Le principe qui informe spirituellement le genre humain sous le triple rapport de centre, de force et de loi, et qui l'élève à l'état de société spirituelle, c'est l'Idée. Seule elle peut remplir ces diverses conditions, et rendre complètement une la famille humaine. D'abord l'Idée est intelligible, causatrice et source d'obligation. Elle est intelligible, parce qu'elle éclaire tous les esprits, et qu'elle répand partout la lumière intellectuelle qui rend cognoscibles les choses et leurs rapports. Elle est causatrice, parce qu'elle n'éclaire pas seulement les esprits, mais qu'elle est en outre le premier moteur et le principe créateur de leur activité. Elle est source d'obligation, puisque, comprenant toute vérité absolue et éternelle, elle contient les vérités morales et le mobile suprême de l'obligation, et en conséquence, elle est loi et législatrice tout ensemble. Secondement, elle est unique et universelle, parce qu'il n'y a qu'une seule Idée, qui, étant commune à tous les êtres doués de pensée, d'activité et d'arbitre, resplendit à toutes les intelligences, meut toutes les causes secondes, et donne une règle morale à toutes les opérations libres. Ainsi l'on voit que l'Idée sert comme de centre à l'organisme spirituel des intelligences créées, de premier moteur à leur force active, de loi aux déterminations de leur arbitre ; elle est donc la seule unité organique, active et régulatrice, qui harmonie et réduit à l'état d'association morale l'universalité des hommes et des nations.
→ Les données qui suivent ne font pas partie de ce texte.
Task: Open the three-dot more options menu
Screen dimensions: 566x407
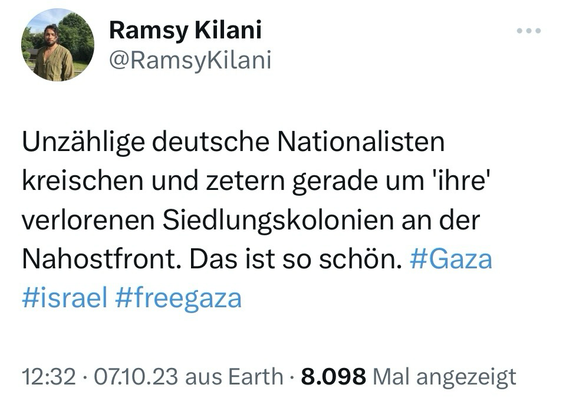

Les sociétés ont une âme, un corps, et par là-même une personnalité, comme les individus. L'âme, c'est l'unité qui les informe; le corps, c'est la variété informée; la personnalité, c'est l'union intime et harmonique de l'unité avec la variété. L'Idée est done l'âme de la société universelle, comme l'espèce humaine est en un sens le corps de l'Idée; et c'est de son union avec chacun des hommes que résulte la personnalité

morale du genre humain. Si les Stoïciens et les autres philosophes de l'antiquité, en imaginant leur âme du monde; si Averroës, avec son hypothèse d'un seul esprit commun à tous les individus, n'avaient entendu par là que l'unité numérique et l'universalité de l'Idée, nul ne pourrait certainement avoir raison de les contredire. Car l'Idée est l'âme des âmes, le principe vital de tout organisme, de toute harmonie, de tout ordre créé; elle est le principe formateur, intime, souverain et universel des existences. Elle est l'unité suprême, qui, en harmoniant les variétés qui lui sont soumises, en les tempé rant les unes par les autres et en les unissant entre elles, produit le concert, la beauté, l'accord dans le tout et dans les parties, et donne lieu au concept comme au mot d'univers.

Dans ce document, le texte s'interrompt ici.